Because of the multiple components with separate and potentially overlapping latencies underlying the N1 [25] we investigated three separate intervals in the N1 latency range which fit to the peaks N1a, N1b and N1c that have been described in the literature before [25, 26, 40, 43]. Intervals for the N1a and N1c peaks were defined to encompass the first and second peak of the N1 at temporal electrodes. The interval for the N1b peak was defined to encompass the broader N1 peak at central and frontal electrodes. Thus, ERP effects were investigated around the grand-average peaks in the latency range of 85–150 ms (N1b time window), 60–100 ms (N1a time window) and 115–150 ms (N1c time window) after stimulus onset (see Figure 1). ERP amplitudes were calculated from the individual averages as the mean amplitude within these specified analysis time windows. A repeated measurement analysis of variance (ANOVA) with the factors Attention (AS, AM, AV), Production (self-initiated vs. externally-initiated), Laterality (far left: F7, T7, P7; left: F3, C3, P3; midline: Fz, Cz, Pz; right: F4, C4, P4; far right: F8, T8, P8) and Anterior-Posterior (frontal: F7, F3, Fz, F4, F8; central: T7, C3, Cz, C4, T8; parietal: P7, P3, Pz, P4, P8) was computed for each N1 time window, on the mean amplitudes of the electrodes F7, T7, P7, F3, C3, P3, Fz, Cz, Pz, F4, C4, P4, F8, T8, P8. Moreover, in order to identify the sensory specific N1 component generated in auditory cortex, a further repeated measurement ANOVA with the factors Attention × Production was calculated for the mastoid signals in the latency range of 70-110 ms, since the generator for this component has a tangential orientation and results in N1 responses which are negative over frontocentral locations but are also recorded with inverted polarity on the mastoids.
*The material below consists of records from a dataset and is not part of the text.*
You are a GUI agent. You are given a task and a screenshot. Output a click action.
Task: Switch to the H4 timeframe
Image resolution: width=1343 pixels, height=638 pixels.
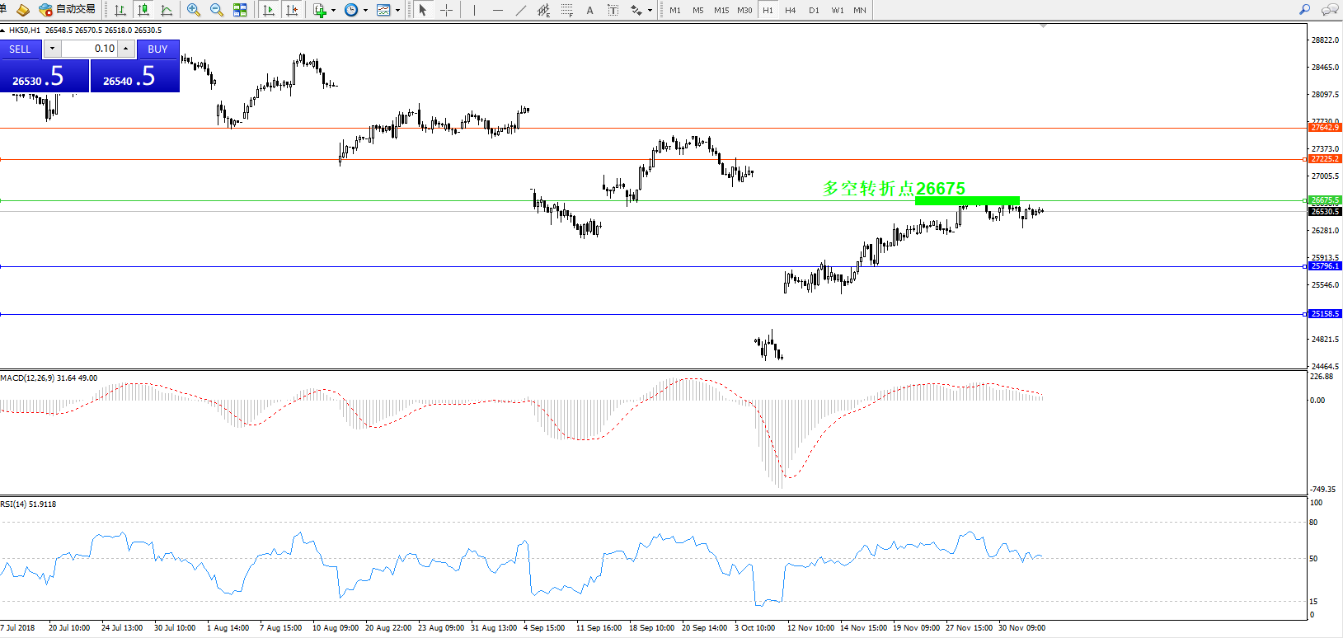point(790,10)
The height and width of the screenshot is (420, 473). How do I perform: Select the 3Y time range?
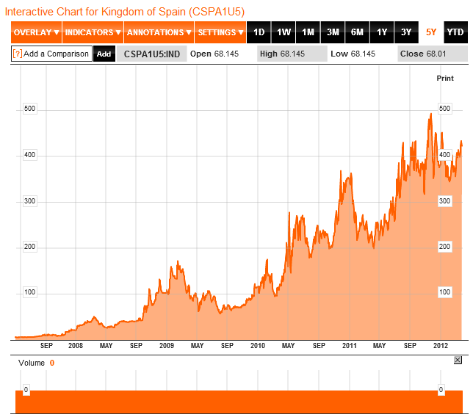[x=406, y=32]
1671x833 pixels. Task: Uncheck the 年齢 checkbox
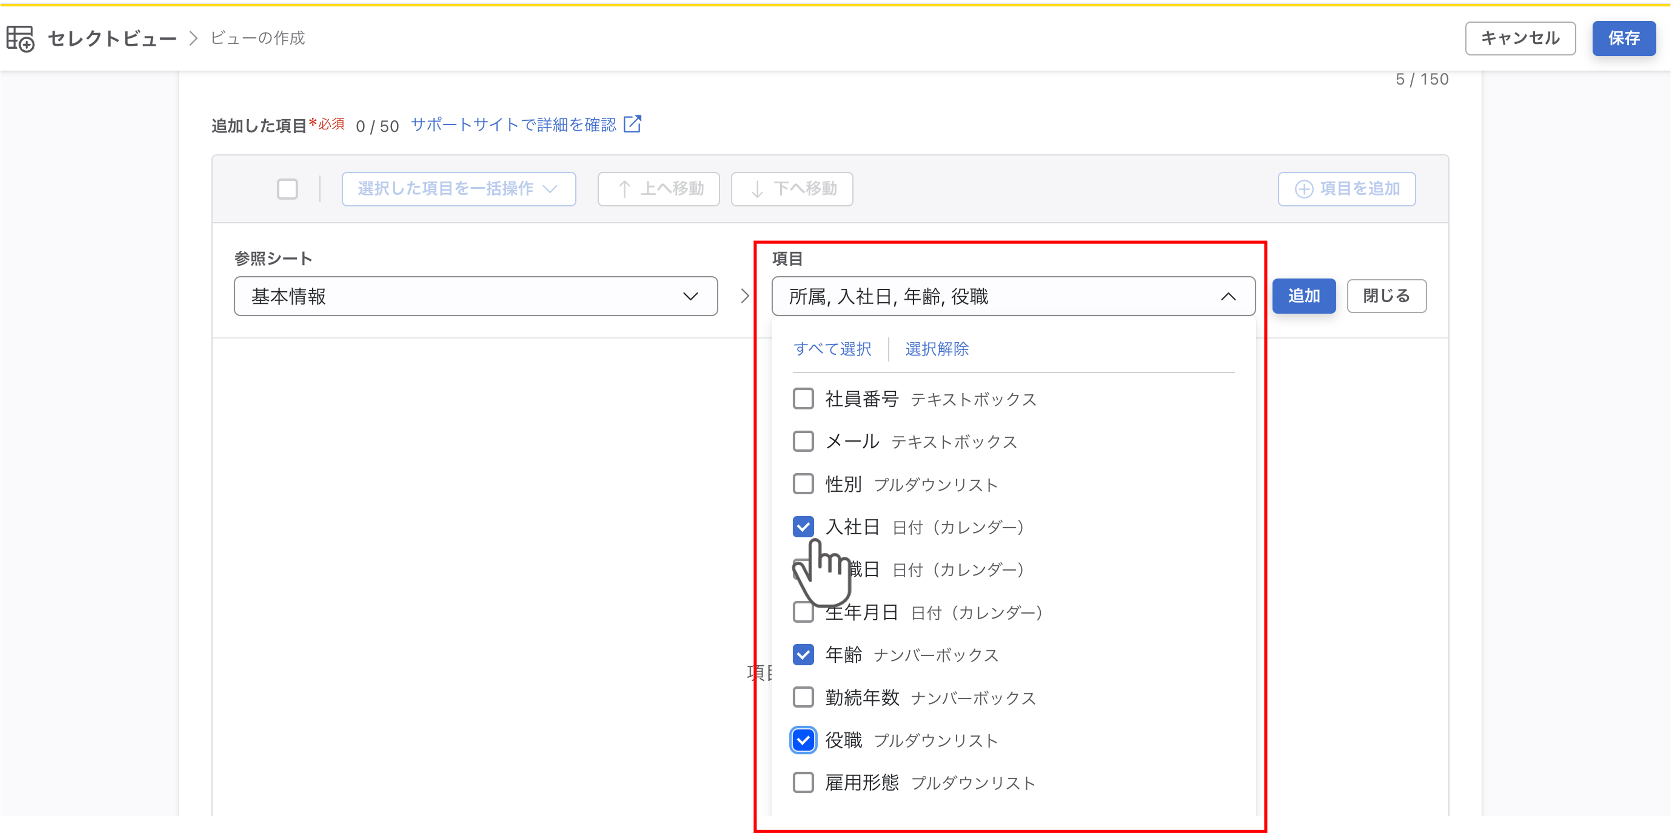[803, 655]
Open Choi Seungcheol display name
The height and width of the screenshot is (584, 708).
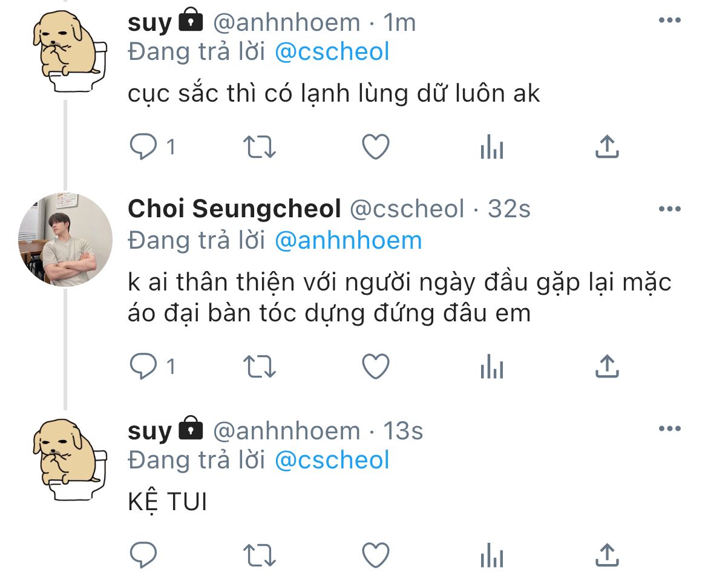point(234,209)
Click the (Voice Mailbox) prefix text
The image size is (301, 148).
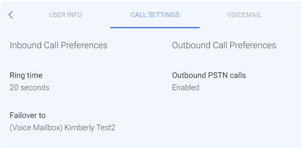point(36,128)
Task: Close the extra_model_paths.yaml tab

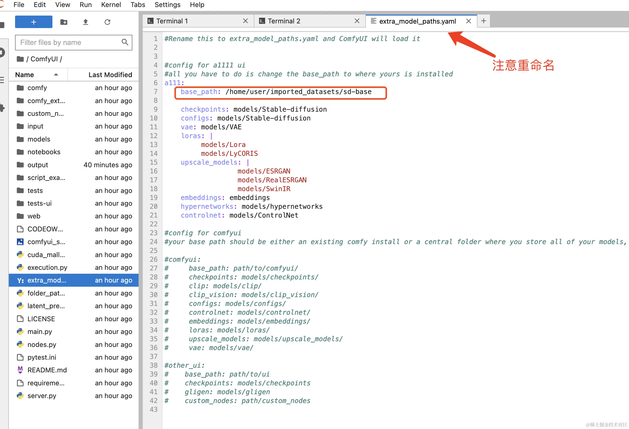Action: (469, 21)
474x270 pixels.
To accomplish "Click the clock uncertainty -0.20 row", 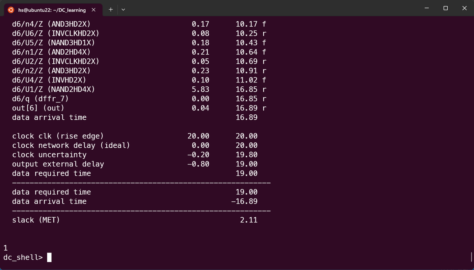I will [x=49, y=155].
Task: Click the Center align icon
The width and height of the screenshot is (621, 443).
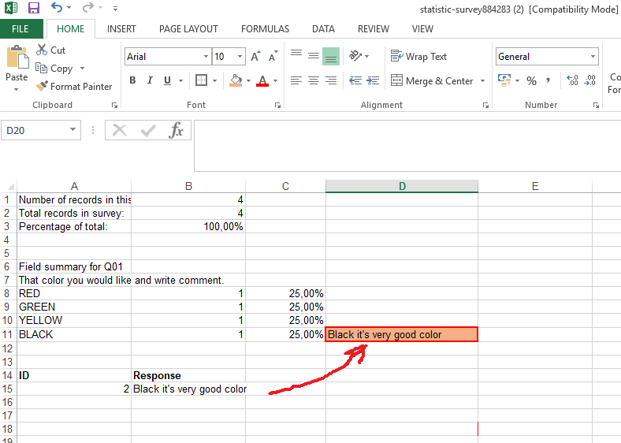Action: pyautogui.click(x=314, y=81)
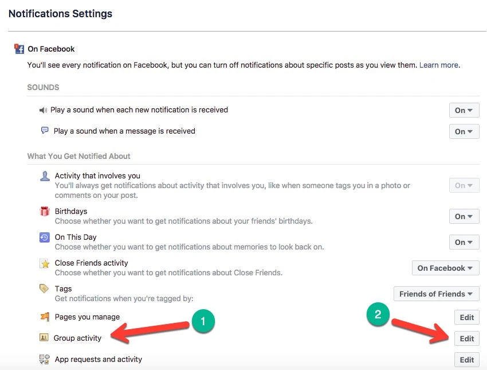
Task: Open the message sound On dropdown
Action: point(464,131)
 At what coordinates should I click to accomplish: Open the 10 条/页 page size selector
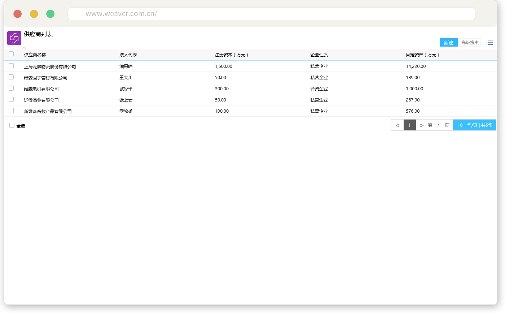(460, 125)
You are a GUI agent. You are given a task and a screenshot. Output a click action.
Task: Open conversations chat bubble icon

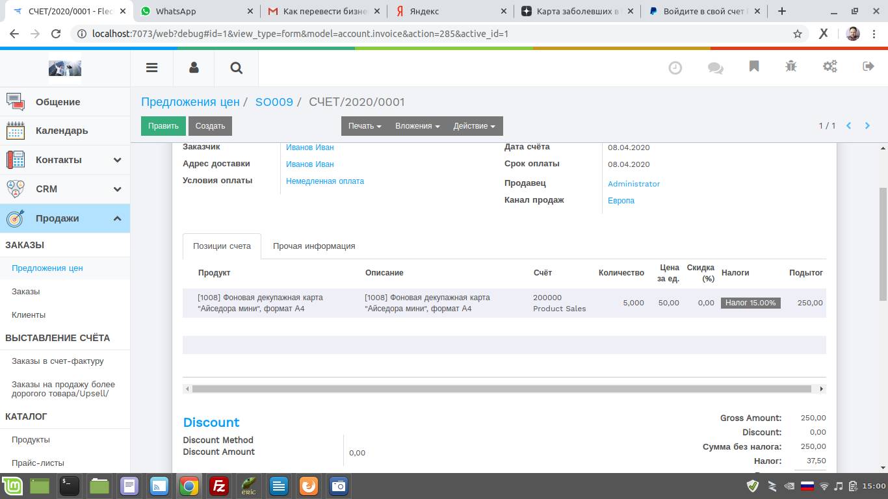pyautogui.click(x=715, y=68)
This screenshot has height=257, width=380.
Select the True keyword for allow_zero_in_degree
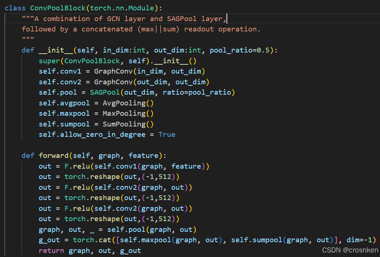tap(167, 134)
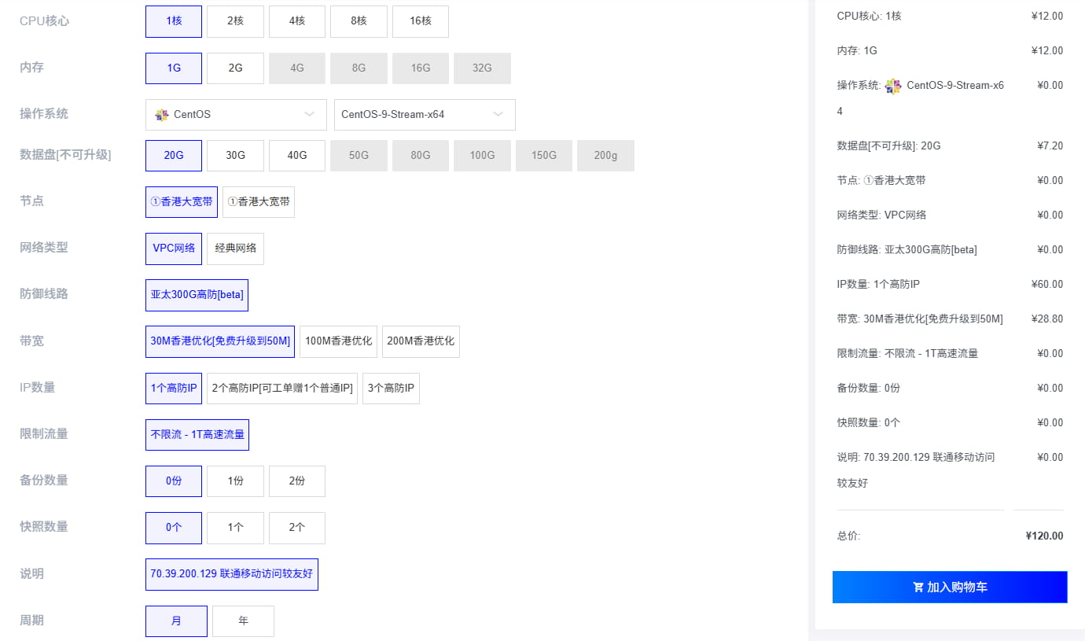Image resolution: width=1085 pixels, height=641 pixels.
Task: Click the CentOS icon in the order summary
Action: pyautogui.click(x=892, y=86)
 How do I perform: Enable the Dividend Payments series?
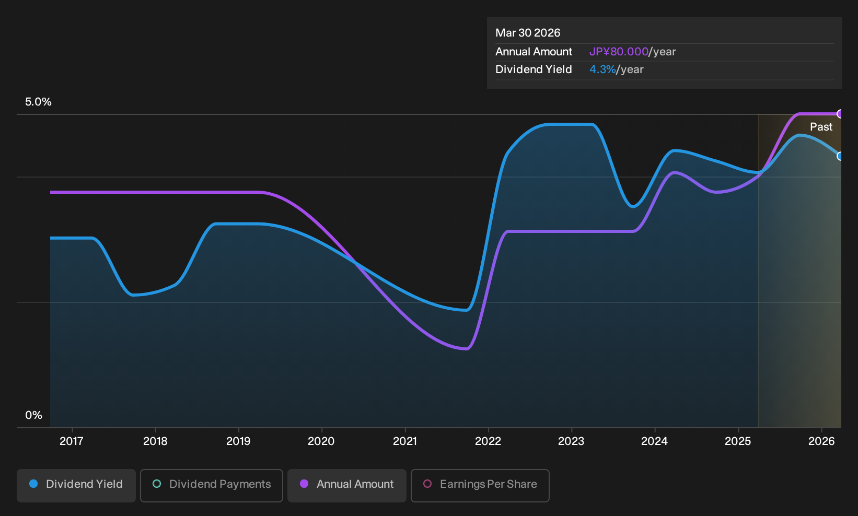(212, 485)
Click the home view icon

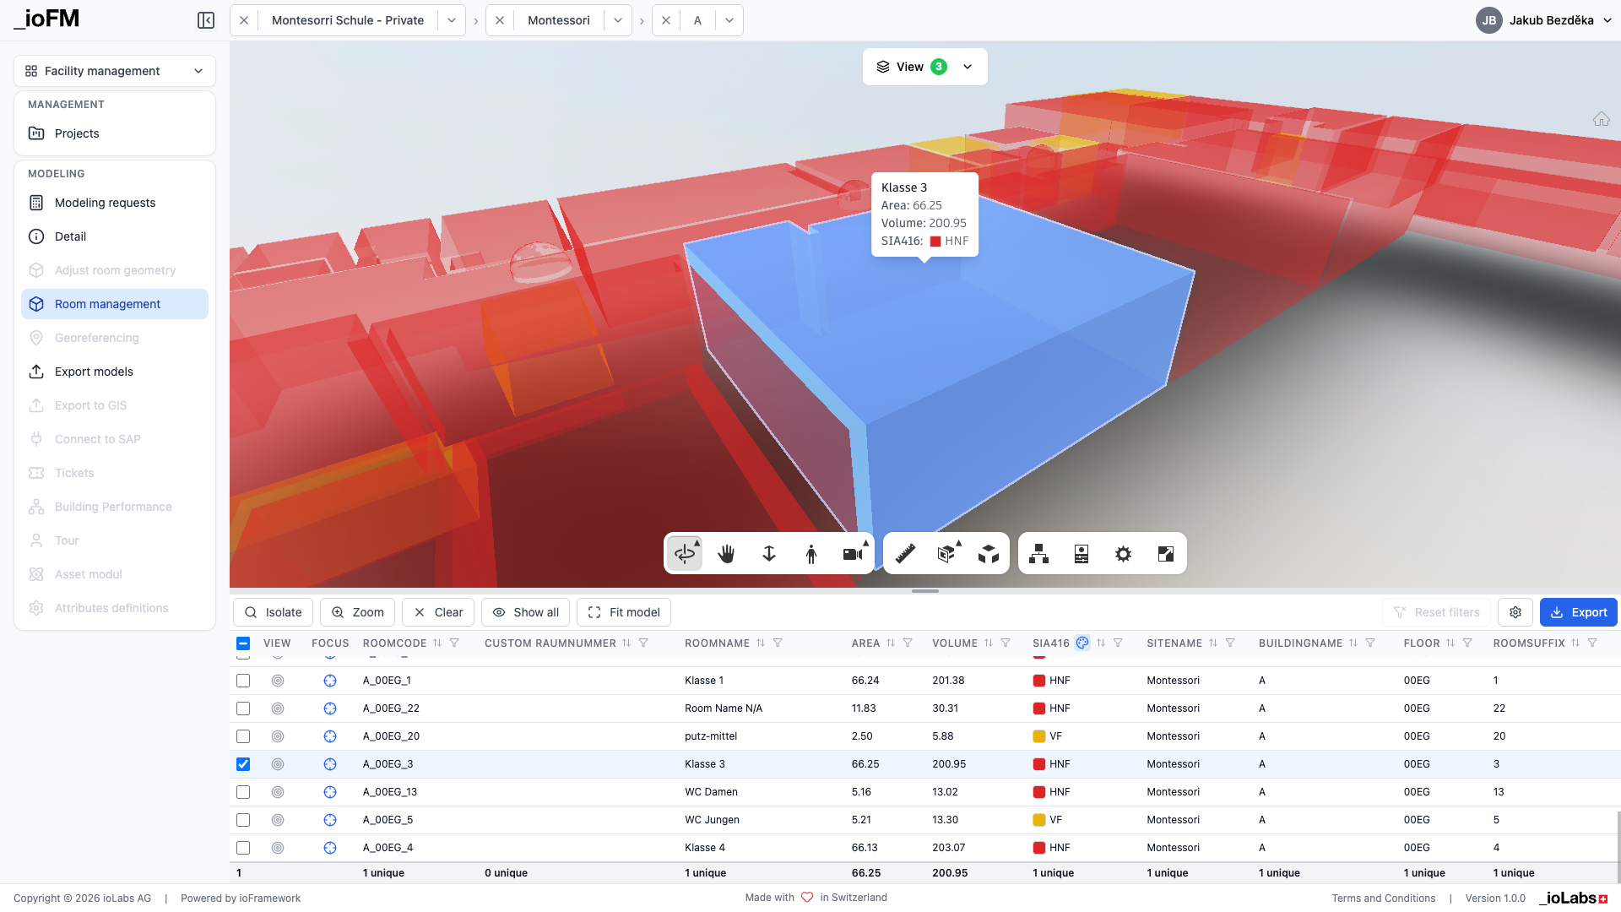point(1601,119)
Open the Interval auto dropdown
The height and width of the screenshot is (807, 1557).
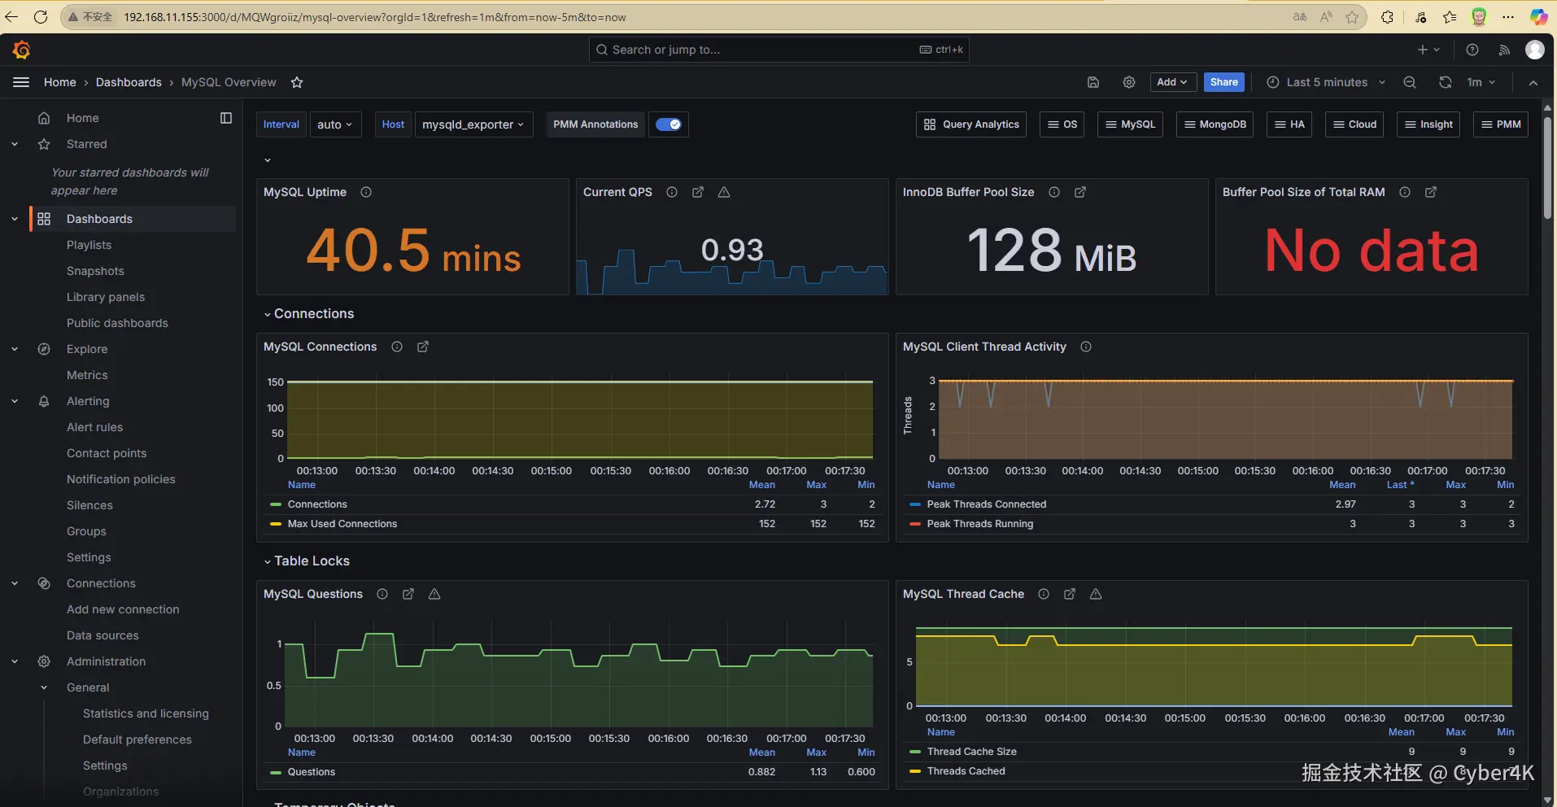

For studying the scalp topographies in the interesting latency ranges, ERP voltage distributions were transformed into scalp current density (SCD) distributions, computing the second spatial derivative of the interpolated potential distribution [44, 45]. The maximum degree of the Legendre polynomials was chosen to be 50, and the order of splines (m) was set to 4. A smoothing parameter lambda of 10−4 was applied. For behavioural data a one-way repeated ANOVA with the factor Attention was computed to compare inter-press time intervals, total number of button presses and timing errors for the self-initiation task between the attention conditions (AS, AM, AV). Furthermore, the counting rates of the attention task for all attention conditions were compared. The counting rates represent the total number of correctly counted events in relation to the total number of actual events of each attention condition. Greenhouse-Geisser correction was applied where appropriate. Additional pairwise comparisons (p-value alpha-adjusted using the Bonferroni correction) were conducted when appropriate to clarify the origin of significant effects. Only interactions that are relevant for the addressed question are reported.